» **SELECTION**
____

Data Lineage & Version Control

v2.4.0 | Report Errata

docs development docs development

Transformation Documentation (Pre-Step / Post-Step)

Data lineage requires documenting every data engineering step with a pre-step record (captured before execution) and a post-step record (captured after execution). This methodology creates an audit trail demonstrating that data engineering was deliberate and considered.

The pre-step record includes the input datasets referenced by version identifier, the intended transformation (what the step will do), the rationale for the transformation (what data quality, completeness, or fairness problem it addresses), the expected output characteristics (schema, record count, distribution properties), and the validation criteria to be applied to the output.

The post-step record includes the actual output dataset referenced by version identifier, the actual output characteristics, a comparison against pre-step expectations noting any deviations and their explanation, the impact on data quality metrics, the impact on fairness-relevant distributions, and the identity and date of the person who executed the step.

Data lineage operates at three levels of granularity. Pipeline-level lineage captures the macro view using DAG-based orchestration tools (Airflow, Prefect, Dagster). Transformation-level lineage captures the logic within each step, requiring version-controlled code (dbt for SQL, tracked Python scripts for other transforms). Column-level lineage tracks how each column in the output relates to columns in source datasets, which is essential for proxy variable analysis; OpenLineage and Marquez provide an open standard for emitting and collecting lineage events at all three levels.

____

» **DATA ROWS**

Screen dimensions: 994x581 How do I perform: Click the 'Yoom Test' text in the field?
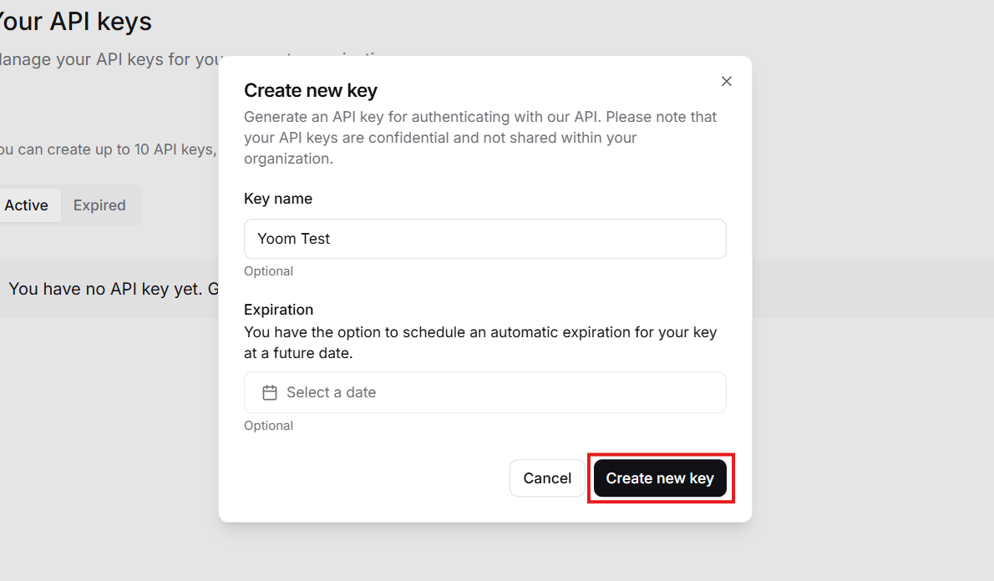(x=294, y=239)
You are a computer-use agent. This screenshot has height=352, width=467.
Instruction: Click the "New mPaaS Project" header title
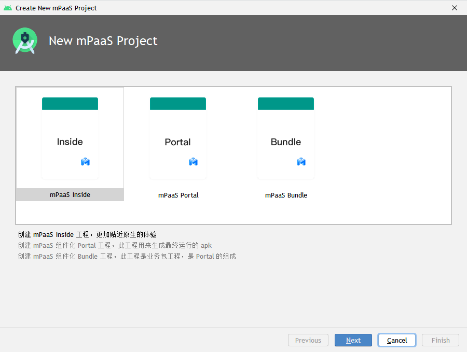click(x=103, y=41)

____

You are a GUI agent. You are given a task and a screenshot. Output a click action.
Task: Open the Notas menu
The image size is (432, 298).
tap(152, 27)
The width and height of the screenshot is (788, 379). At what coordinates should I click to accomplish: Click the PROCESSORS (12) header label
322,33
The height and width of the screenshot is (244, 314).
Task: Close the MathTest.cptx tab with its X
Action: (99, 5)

____

» **DO THIS**
Answer these questions from the data lineage text above:
1. When is the pre-step record captured?
2. Which orchestration tools does the text name for pipeline-level lineage?
3. For which kind of analysis does the text call column-level lineage essential?

» **RESULT FOR THIS TASK**
1. Before execution.
2. Airflow, Prefect, and Dagster.
3. Proxy variable analysis.